M. Daniel Salmon. Ce n’est pas le cas de nombreux agriculteurs. Dans mon département, certains éleveurs laitiers n’ont jamais eu de revenus suffisants leur permettant d’investir. C’est là que le bât blesse. Il va falloir agir pour ces véritables oubliés de la retraite agricole.

Labeur et labour ont la même racine latine : labor, qui signifie la peine, l’effort. Nos agriculteurs ont droit à une retraite qui soit vraiment à la hauteur de leur labeur.

Mme la présidente. La parole est à Mme Monique Lubin, pour explication de vote.

Mme Monique Lubin. Contrairement à ce que j’ai entendu, je n’ai insulté personne ni dit quoi que ce soit de désagréable.

Je viens du monde agricole et je connais parfaitement les raisonnements qui conduisaient, à une certaine époque, à payer le moins de cotisations possible à une espèce de monstre qui s’appelait l’« Amexa », c’est-à-dire l’assurance maladie des exploitants agricoles. Enfant, je me demandais ce qu’était ce truc auquel il fallait donner le moins d’argent possible. Je referme cette parenthèse personnelle.

Je ne manque de respect à personne, je dis simplement qu’il faut voir la réalité en face : à l’heure actuelle, les retraites agricoles ne sont financées qu’à hauteur de 20 % par les cotisations. Cela veut bien dire que le système est alimenté par d’autres sources.

Comme l’a dit M. le ministre, beaucoup de choses ont évolué depuis cinquante ans : la population agricole n’est pas la même, les revenus sont différents et différenciés. Il faut avoir le courage de tout remettre à plat.
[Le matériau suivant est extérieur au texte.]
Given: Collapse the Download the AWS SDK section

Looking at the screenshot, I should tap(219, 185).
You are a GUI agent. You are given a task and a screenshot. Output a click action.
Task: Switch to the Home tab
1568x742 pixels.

Pour ma part, je suis favorable à ce que les agriculteurs aient une très bonne retraite, tout comme les salariés. Monsieur Duplomb, vous avez déploré le fait que des agriculteurs soient forcés de continuer de travailler au-delà de 65 ans. Des salariés aussi doivent eux aussi continuer de travailler après 64 ans et cela, je ne l’ai pas voulu, contrairement à vous ! La réforme des retraites ayant bientôt un an, j’ai plaisir à vous la rappeler.

Cela étant dit, comme nous sommes favorables à tout ce qui peut améliorer un tant soit peu le régime de retraite des non-salariés agricoles, ce qui est le cas de cette proposition de loi – son adoption ne changera toutefois rien : certains continueront d’avoir plus, d’autres d’avoir moins –, nous la voterons. (Applaudissements sur les travées du groupe SER.)